Of course, the usefulness of a 4 minute sample of the final output is only good if it’s consistent with the results you’ll get after running it on the whole file, and this is where I encountered issues. Strangely, I only encountered these issues on my personal voice track, and not Luc-Olivier’s. The preview clips were all fine, but upon exporting the full file, the levels were way too low and my voice sounded like it had a flanger or phaser effect atop of it for the whole 88 minute length of the file. So that’s not too good.

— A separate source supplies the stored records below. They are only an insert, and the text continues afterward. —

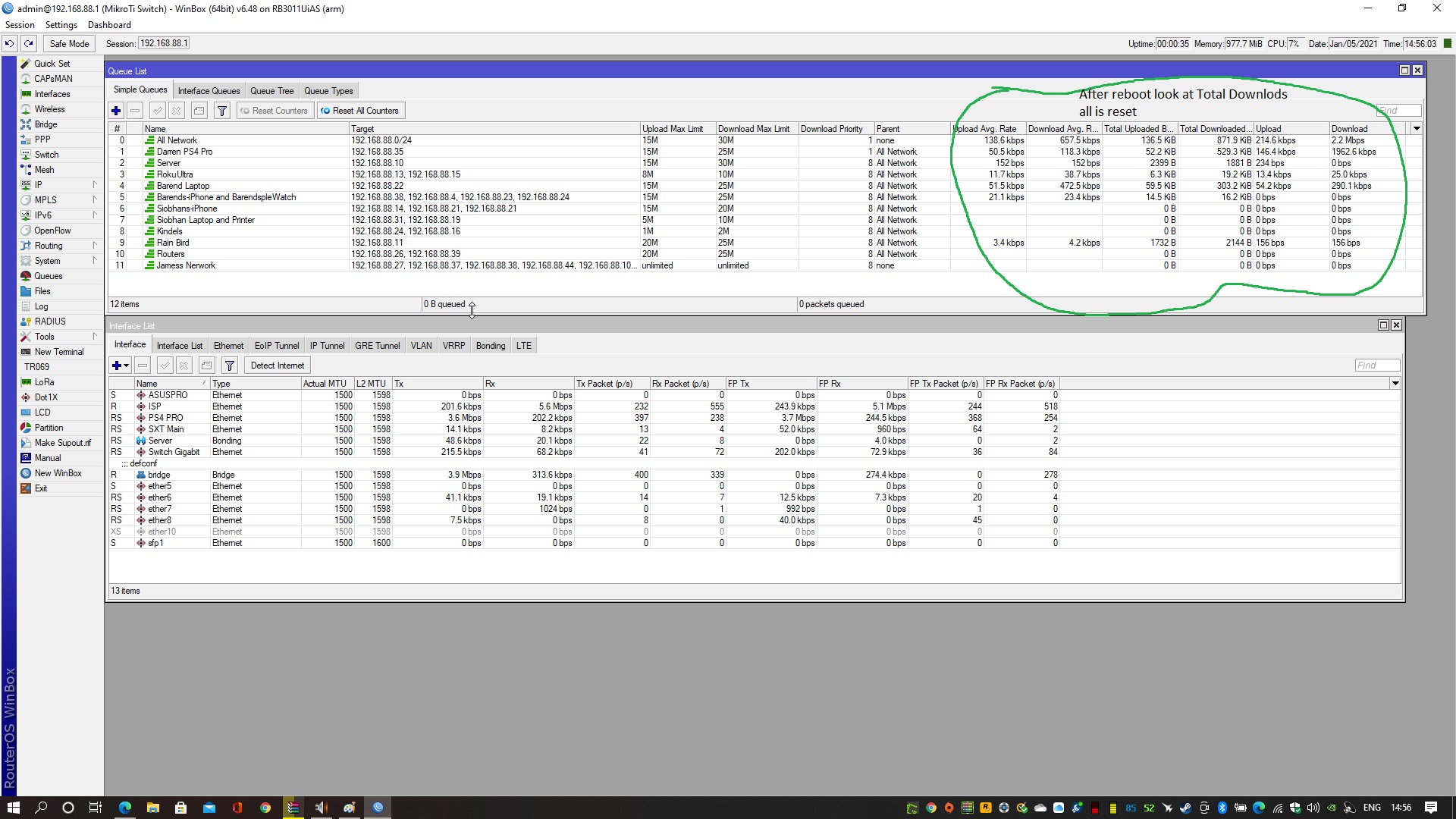Open Queues in the left sidebar
The width and height of the screenshot is (1456, 819).
(x=49, y=276)
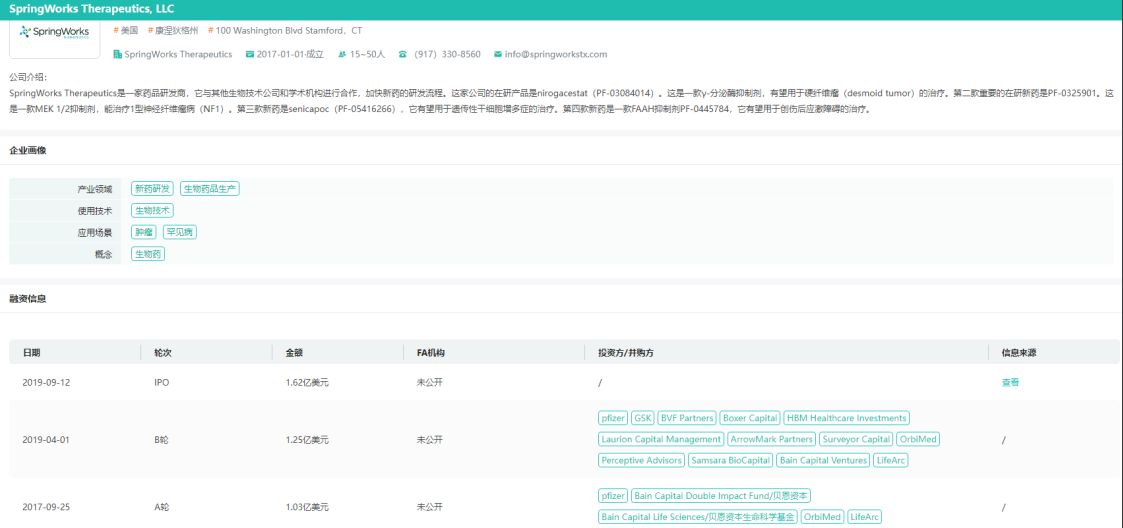This screenshot has height=528, width=1123.
Task: Click the 罕见病 application scenario tag
Action: pos(180,232)
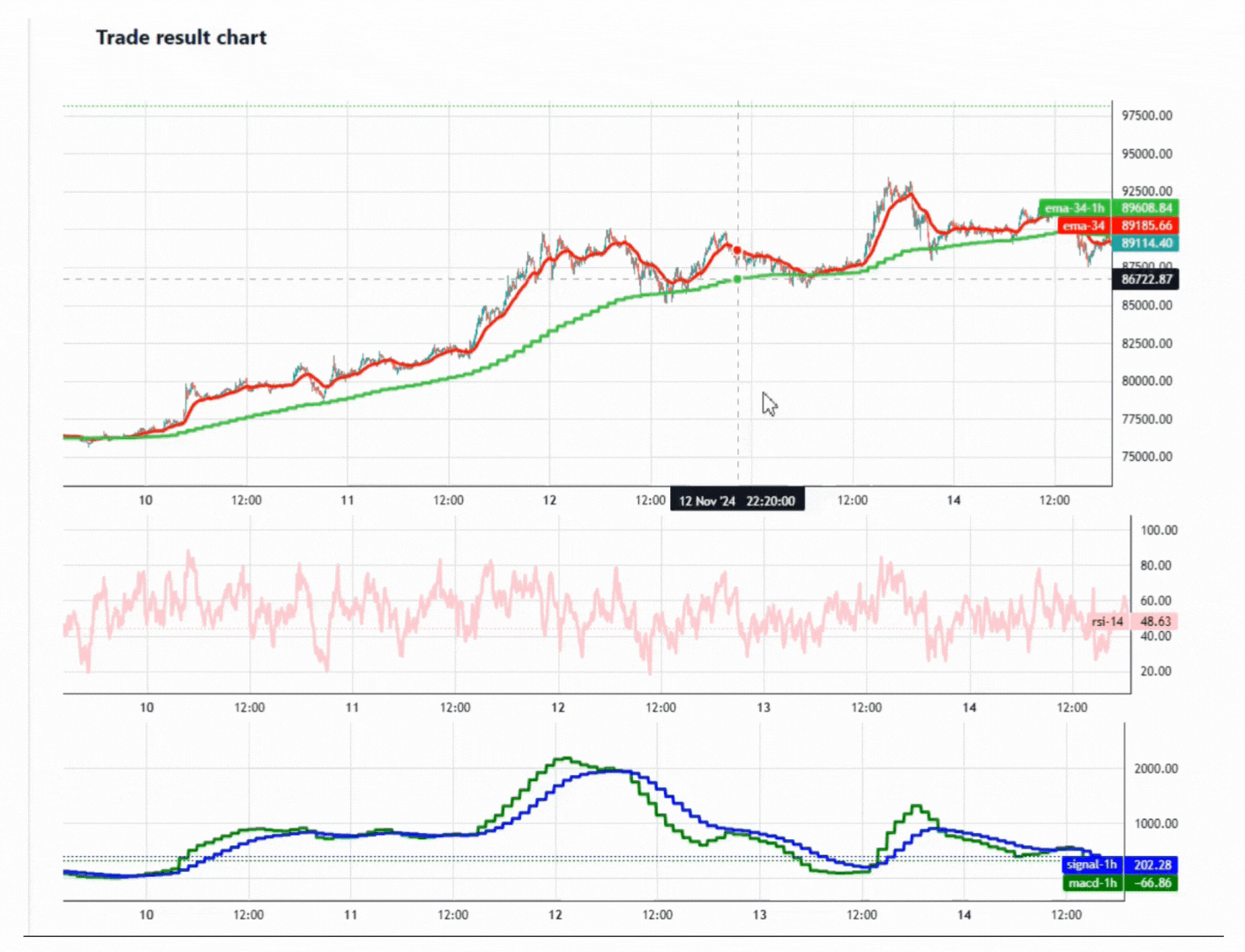Select the blue 89114.40 price badge

(1145, 243)
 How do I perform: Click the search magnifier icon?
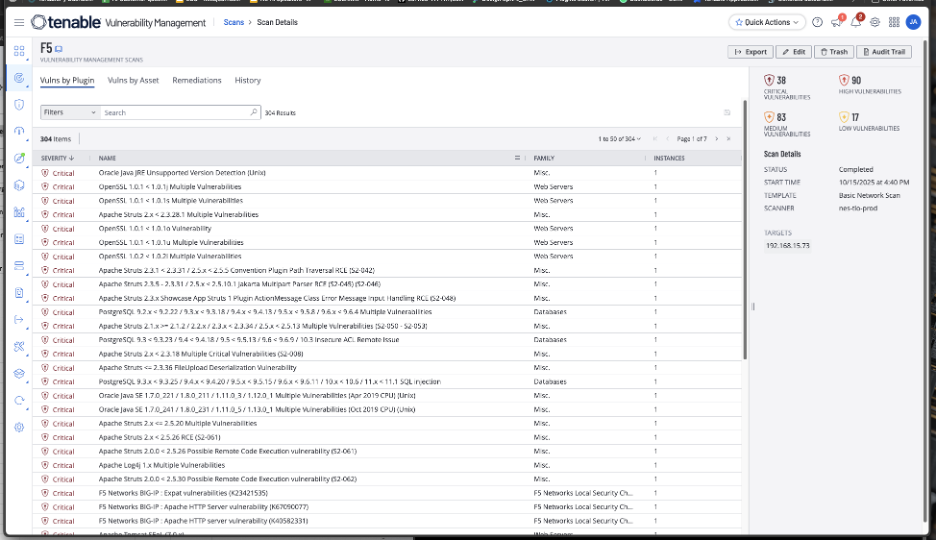254,113
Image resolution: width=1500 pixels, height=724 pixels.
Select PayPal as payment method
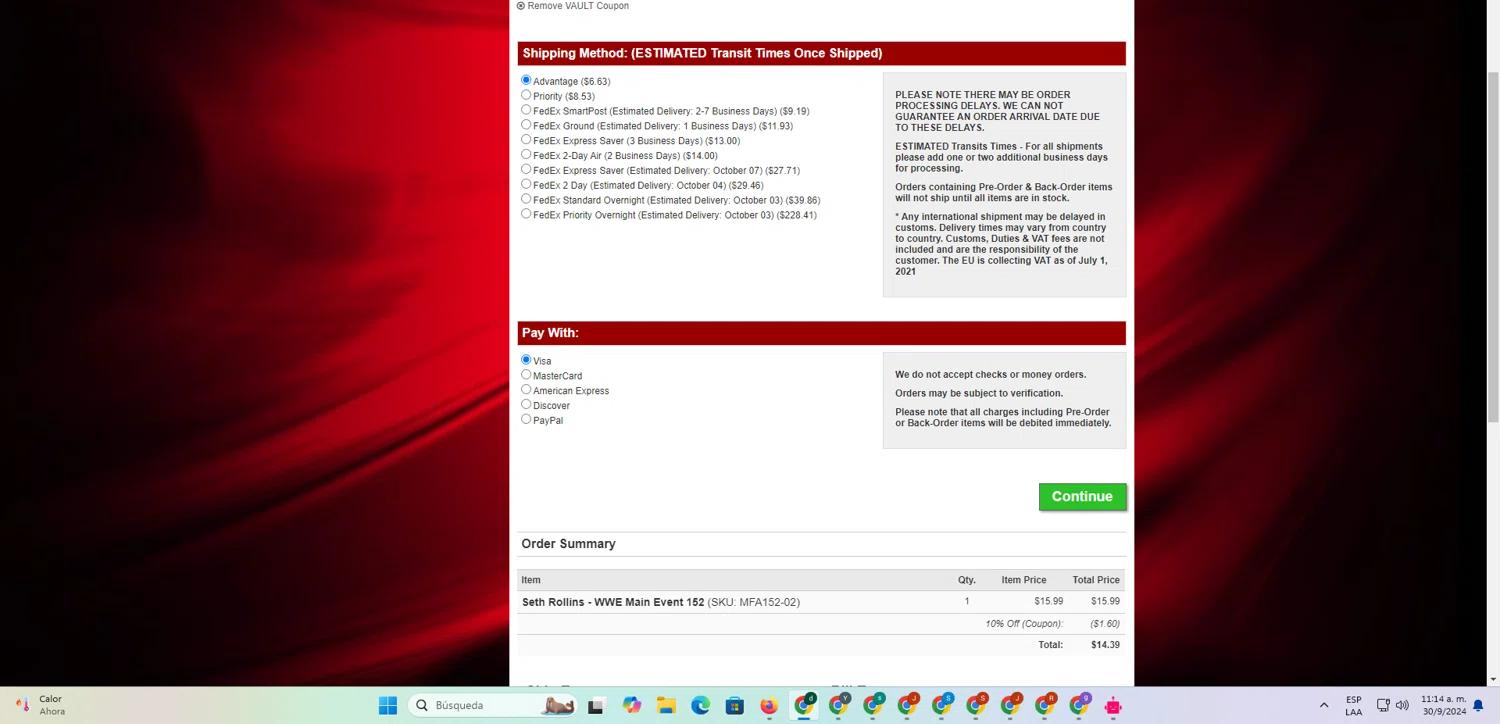(526, 419)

On top of that, it took 13 minutes and 18 seconds to run the voice reduction on an 88 minute minute file. Audacity’s noise reduction would normally do the same thing in around 2 and a half minutes on a desktop computer. Again, I would be willing to live with the tradeoff in performance if it would reliably produce good results. It’s just that having to wait 13 minutes for each iteration to render just amplifies the problem that the preview is inconsistent with the final results.
I’m not sure what in specific made my voice track have issues. I used Denoise with my voiceover for this weekend’s Swan Song video and it worked fine when the file was of much shorter length, so maybe it’s a length thing? Maybe the length of my noise sample was too short with the Limitless Possibility voice track and that meant it couldn’t do its job efficiently. I really don’t know.
After fiddling with the settings for about 90 minutes, most of which was spent rendering, I did find a combination of settings that worked on my problematic file. It’s just unfortunate that there’s no way to save presets in the app, so I’m going to have to refer to a screenshot of the UI to recreate the same settings in the future.
Despite all of my complaints, I’m happy this app is out there. There have been one or two other apps in the App Store that have claimed to do noise reduction in the past, but they were so old or badly written that they would straight up crash when trying to load our hour-long voice tracks. Now we have something that with a lot of massaging can get decent results, so it made something we flat out couldn’t do on iOS before possible, and I am appreciative of that. That said, a lot of improvements could be made to this app to make it a reliable workhorse, and I hope we see some of those in the coming months to ease the pain.